Começou, em setembro de 2004, com uma biblioteca de pouco
mais de 2 mil títulos na Estação Paraíso
do Metrô de São Paulo. O nome do projeto - Embarque
na Leitura - soou como um convite, atendido por um bom número
de usuários do transporte público. Depois de se espalhar
por outras quatro estações da cidade - Tatuapé,
Luz, Largo 13 e Santa Cecília -, e também por duas
cariocas, uma recifense e uma porto-alegrense, os livros ganharam
ontem outro endereço: a Estação Brás
da Companhia Paulista de Trens Metropolitanos (CPTM).

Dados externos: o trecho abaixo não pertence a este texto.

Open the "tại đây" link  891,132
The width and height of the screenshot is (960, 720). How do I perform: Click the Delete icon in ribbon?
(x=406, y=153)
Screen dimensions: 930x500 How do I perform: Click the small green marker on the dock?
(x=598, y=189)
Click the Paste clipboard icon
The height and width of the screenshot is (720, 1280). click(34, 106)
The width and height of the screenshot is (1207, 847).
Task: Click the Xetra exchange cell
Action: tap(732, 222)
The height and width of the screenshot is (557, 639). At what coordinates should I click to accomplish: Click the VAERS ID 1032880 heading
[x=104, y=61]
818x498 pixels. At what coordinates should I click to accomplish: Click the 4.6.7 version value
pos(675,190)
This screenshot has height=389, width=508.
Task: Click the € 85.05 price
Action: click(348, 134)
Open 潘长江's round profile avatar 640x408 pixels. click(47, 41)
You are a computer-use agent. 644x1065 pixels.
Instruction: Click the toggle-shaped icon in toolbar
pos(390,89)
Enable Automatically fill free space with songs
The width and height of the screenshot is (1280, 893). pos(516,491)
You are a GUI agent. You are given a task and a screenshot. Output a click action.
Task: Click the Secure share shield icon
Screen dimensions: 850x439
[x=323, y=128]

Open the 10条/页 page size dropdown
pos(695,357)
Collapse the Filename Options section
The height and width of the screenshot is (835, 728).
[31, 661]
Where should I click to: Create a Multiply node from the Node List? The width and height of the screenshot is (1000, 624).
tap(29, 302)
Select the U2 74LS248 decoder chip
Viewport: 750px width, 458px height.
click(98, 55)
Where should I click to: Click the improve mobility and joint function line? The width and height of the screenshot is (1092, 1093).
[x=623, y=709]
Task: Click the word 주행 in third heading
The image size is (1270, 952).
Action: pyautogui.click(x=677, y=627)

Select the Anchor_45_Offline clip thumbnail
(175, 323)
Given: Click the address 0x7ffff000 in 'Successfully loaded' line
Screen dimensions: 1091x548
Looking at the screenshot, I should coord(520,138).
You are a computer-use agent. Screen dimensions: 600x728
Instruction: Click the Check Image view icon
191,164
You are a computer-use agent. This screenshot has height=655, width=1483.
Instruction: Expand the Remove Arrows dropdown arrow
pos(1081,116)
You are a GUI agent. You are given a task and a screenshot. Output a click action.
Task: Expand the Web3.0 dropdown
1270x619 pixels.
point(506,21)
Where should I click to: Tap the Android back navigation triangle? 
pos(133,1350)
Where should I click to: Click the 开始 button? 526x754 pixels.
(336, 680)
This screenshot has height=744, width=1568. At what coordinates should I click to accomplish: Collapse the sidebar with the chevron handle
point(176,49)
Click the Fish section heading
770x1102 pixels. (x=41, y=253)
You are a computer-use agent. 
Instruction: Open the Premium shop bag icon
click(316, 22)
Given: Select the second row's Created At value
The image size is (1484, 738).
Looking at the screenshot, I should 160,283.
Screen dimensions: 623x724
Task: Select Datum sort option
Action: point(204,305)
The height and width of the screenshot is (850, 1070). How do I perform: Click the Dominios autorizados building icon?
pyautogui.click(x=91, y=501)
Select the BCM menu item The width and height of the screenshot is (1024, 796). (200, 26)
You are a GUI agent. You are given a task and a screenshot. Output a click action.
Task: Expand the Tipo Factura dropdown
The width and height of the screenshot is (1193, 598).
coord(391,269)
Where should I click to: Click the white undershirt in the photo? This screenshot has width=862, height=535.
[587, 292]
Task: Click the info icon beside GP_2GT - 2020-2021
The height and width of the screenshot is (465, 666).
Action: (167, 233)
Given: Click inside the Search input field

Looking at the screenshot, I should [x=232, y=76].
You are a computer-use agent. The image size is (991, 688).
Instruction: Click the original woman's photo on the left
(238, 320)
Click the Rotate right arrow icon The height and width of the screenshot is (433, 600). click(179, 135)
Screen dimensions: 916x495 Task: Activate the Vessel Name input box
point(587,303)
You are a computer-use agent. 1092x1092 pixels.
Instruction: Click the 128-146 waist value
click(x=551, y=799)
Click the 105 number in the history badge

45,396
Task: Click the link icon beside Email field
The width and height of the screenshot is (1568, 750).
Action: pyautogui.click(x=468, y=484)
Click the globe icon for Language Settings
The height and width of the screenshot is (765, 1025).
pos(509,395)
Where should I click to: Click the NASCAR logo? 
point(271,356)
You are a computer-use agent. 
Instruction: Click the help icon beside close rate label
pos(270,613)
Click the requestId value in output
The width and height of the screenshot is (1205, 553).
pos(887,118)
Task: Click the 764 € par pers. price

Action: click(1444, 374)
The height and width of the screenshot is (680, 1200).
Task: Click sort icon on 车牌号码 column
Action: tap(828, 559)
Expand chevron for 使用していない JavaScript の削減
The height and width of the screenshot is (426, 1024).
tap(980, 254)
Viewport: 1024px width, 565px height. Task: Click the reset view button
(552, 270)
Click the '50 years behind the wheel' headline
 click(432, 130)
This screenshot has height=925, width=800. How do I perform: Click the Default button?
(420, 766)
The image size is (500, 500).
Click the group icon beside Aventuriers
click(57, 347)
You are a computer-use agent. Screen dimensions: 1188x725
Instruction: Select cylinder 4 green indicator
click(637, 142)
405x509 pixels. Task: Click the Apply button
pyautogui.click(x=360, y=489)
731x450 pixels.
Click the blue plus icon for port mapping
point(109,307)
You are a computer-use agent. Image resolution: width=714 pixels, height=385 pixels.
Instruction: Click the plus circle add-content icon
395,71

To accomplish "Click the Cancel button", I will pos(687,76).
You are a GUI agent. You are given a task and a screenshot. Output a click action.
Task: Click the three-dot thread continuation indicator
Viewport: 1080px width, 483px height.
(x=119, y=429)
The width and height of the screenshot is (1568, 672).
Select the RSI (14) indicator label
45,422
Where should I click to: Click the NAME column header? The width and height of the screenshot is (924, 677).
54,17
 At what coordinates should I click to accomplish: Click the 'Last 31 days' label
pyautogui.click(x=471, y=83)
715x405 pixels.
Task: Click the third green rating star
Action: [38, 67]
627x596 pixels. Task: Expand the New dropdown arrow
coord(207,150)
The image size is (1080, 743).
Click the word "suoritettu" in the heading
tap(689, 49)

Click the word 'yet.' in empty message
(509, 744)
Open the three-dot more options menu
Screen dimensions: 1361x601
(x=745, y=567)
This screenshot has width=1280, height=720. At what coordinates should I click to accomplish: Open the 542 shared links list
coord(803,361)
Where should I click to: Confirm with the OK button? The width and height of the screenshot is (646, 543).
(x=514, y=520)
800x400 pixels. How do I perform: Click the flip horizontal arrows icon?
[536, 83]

"É a primeira biblioteca brasileira em uma estação
de trem", afirma o diretor do Instituto Brasil Leitor, William
Nacked. A organização social, com 211 funcionários,
é a responsável pela criação, instalação
e gerência do projeto.
Com acervo inicial de cerca de 2 mil livros de diversos gêneros
- literatura, filosofia, religião, artes, história,
autoajuda -, a biblioteca deve se aproveitar do grande movimento
da estação, por onde circulam, todos os dias, 450
mil pessoas. "É um polo de grande volume", concorda
Nacked. Ele conta que ainda não tinha planos de expandir
o projeto para outras estações da CPTM. "Mas
fui intimado hoje (ontem) mesmo e acertamos que haverá unidades
nas Estações Itaim Paulista e Osasco, já no
segundo semestre", promete Nacked.
O presidente da CPTM, Sérgio Avelleda, diz acreditar que
a "disseminação da cultura" é um
compromisso da companhia. "Nossa prioridade, evidentemente,
é o transporte. Mas temos espaço para outras políticas
públicas", explica. "Faz muito tempo que queríamos
agregar à CPTM esse projeto que faz tanto sucesso no Metrô."
Desde que começou, há cinco anos, o Embarque na Leitura
atraiu 36 mil leitores cadastrados, com 345 mil empréstimos
de livros, só em São Paulo. Considerando as estações
de outras capitais brasileiras, são 42 mil leitores e 443
mil empréstimos. E quem acha que muita gente empresta e não
devolve está enganado. O índice de não-devolução
é de apenas 0,24%.
Expansão
Nacked revela que já há discussões adiantadas
com a São Paulo Transporte (SPTrans) para que, em breve,
dois terminais de ônibus da cidade também tenham suas
bibliotecas. "Precisamos estar em lugares por onde as pessoas
passam regularmente", explica o diretor do projeto. "Só
assim elas vão ?tropeçar? nos livros."